Essager QC+PD Car charger FQC23
I got it from aliexpress dealer: ESSAGER Official Store
- Input: 12-24V
- USB: 4.5V 5A, 5V 4.5A, 9V 3A, 12V 2.5A
- PD: 5V 5A, 9V 3A, 12V 2.5A, 15V 2A, 20V 1.5A
- USB+PD: 5V 5A
- Multiple protocols: QC3.0 QC2.0, Huawei SCP, Huawei FCP, Samsung FCP
The charger was packed in a plastic bag inside an envelope, very common for Ebay.
- PD output: 5V 2A, 9V 3A, 12V 2.5A, 15V 2A, 20V 1.5A, PPS:3-5V 3A, PPS:3-11V 3A
- Minimum QC3 voltage is 3.7V
- 20V output is enabled at 20.5V and disabled at 19.0V
- 15V output is enabled at 14.7V and disabled at 13.2V
- 12V output is enabled at 11.4V and disabled at 10.8V
- USB output is coded as Apple 2.4, DCP, DCP, Samsung, QC3
- Due to the automatic port switching I could not detect more protocols on either USB or PD.
- There is a white light inside the charger.
- Power consumption when idle is about 5mA on 12V and 24V
- The chip used is rated for 36V and input capacitor 35V.
- Weight: 15.4g
- Length: 46mm
- Diameter: 24mm
I did not see the 4.5A rating for the QC output and it would be to high for a USB connector anyway, but it can deliver about 3.6A
In can deliver 3.6A at any QC voltage,
At 5V it can maintain output down to 6V
The 12V QC output will be 12V down to 13.5V when drawing 3A.
The PD output has a slightly lower current limit of around 3.3A, this matches the 3A marked on the charger, the electronic marking says 2A for regular 5V and 3A for variable voltage.
THe 9V PD output is supposed to deliver 3A and do it.
The higher PD voltages also deliver 3A, but the Electronic marking is lower. Also note that 15V and 24V will only work in a 24V car system.
The current consumption is fairly independent of input voltage.
Using a PD resistive coding I could draw 2.5A from both QC and PD output for 1 hour, using any electronic coding (QC or PD) the other output would switch off.
The temperature photos below are taken between 30 minutes and 60 minutes into the one hour test.
M1: 57.6°C, M2: 53.5°C, HS1: 63.2°C
At 0.5A load the noise is 6mV rms and 69mVpp.
At 1A load the noise is 8mV rms and 106mVpp.
At 2.5A load the noise is 8mV rms and 106mVpp.
At 0.9A load the noise is 5mV rms and 60mVpp.
At 1.2A load the noise is 3mV rms and 79mVpp, all is very low values.
Are there any reason to do a tear down with this nice rendering of the inside?

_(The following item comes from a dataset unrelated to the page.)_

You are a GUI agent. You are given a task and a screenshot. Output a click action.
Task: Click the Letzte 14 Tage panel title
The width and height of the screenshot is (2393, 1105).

Looking below it can be seen that this rendering is fiction and has nothing to do with how the charger looks inside!
The front could be unscrewed, but not easily. The electronic could easily be pulled out.
The wire goes to a ring with the two side connections.
The electronic has kapton tape around it to isolate it from the metal ring.
On this side is a input fuse (F1) and a dual transistor (Q3: VS3622DE) to switch the two outputs. There is also a current sense resistor (R7: 0.005ohm) and a led (D3).
The two larger capacitor are bend across the electronic.
This side has the two switcher transistors (Q1 & Q2: VS4610) and a combined switcher and USB QC/PD controller (U1: SW3516) and also a current sense resistor (R8: 0.005ohm). There is two leds (D1 & D2) on this side.
Typical schematic for the controller chip.
The charger works fine, but the specified 5A current is fiction, it it is a 3A or 2x2.4A charger and that is better for the connectors. Because it uses a single switcher it is very restricted when trying to charge two devices, it will only supply 5V and do not like using advanced protocols.
It is a good car charger, but works best when charging a single device at a time.